À Geice, João Arezes explicou que as as pessoas com hemocromatose costumam morrer rápido devido a infeções graves pois os pacientes têm deficiência de uma proteína que regula o ferro, a hepcidina, que é necessária para combater a infeção.

A conclusão do trabalho do investigador vianense foi publicada na passada semana na Cell Host & Microbe. Agora, os cientistas do grupo de João Traila Arezes estão a trabalhar no desenvolvimento de um medicamento, uma proteína que tenha o mesmo efeito da proteína que está em falta nos doentes. Para já, o medicamento foi ministrado a ratinhos com sobrecarga de ferro e o investigador explica que conseguiram diminuir a quantidade de ferro no organismo e proteger os ratinhos da morte depois de serem infetados. “Este é um estudo muito preliminar”, afirma o investigador, que reconhece a importância desta descoberta, dizendo que o medicamento só deverá estar pronto “daqui a muitos anos”.

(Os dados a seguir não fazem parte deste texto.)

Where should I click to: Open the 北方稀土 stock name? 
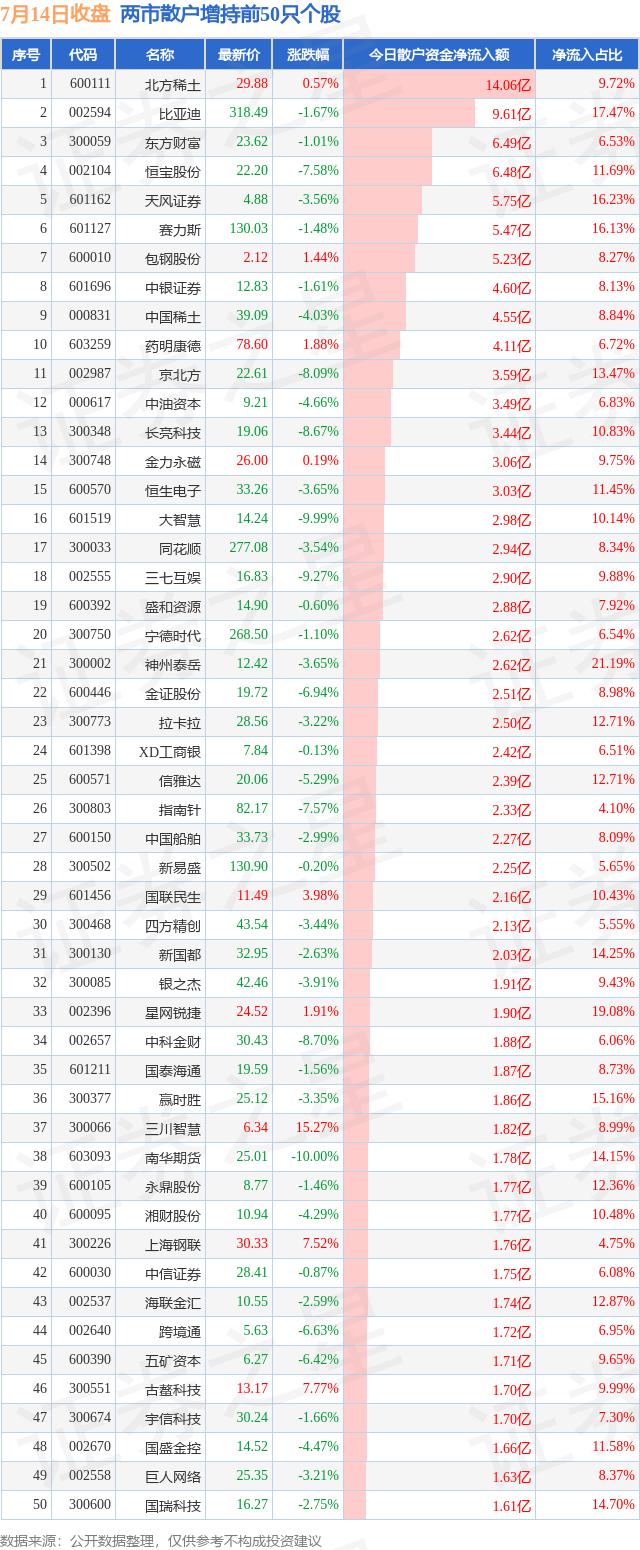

Recorde-se que a hemocromatose é uma doença caracterizada por uma sobrecarga de ferro, pelo que os doentes têm demasiado ferro no organismo. Apesar da importância do ferro para o corpo humano, quando está em excesso torna-se tóxico e deposita-se em vários tecidos, como por exemplo o coração e o fígado, gerando problemas como cirroses ou cancro hepático.

João Traila Arezes explicou à Geice que os doentes com hemocromatose recebem o mesmo tratamento há dezenas de anos, que consiste na realização de “sangrias”, em que é retirado sangue ao doente. Os pacientes podem chegar a sofrer sangrias de meio litro por semana para retirar o excesso de ferro do organismo, pelo que um medicamento que evite este tipo de tratamento é muito importante.

João Traila Arezes completou o ensino secundário na Escola Secundária de Monserrate e foi depois estudar Bioquímica na Universidade do Porto. A determinada altura apaixonou-se pelos laboratórios e resolveu “fazer ciência”. Em 2012 foi fazer um doutoramento em Biologia e assim conquistou a oportunidade de estudar e trabalhar em Los Angeles.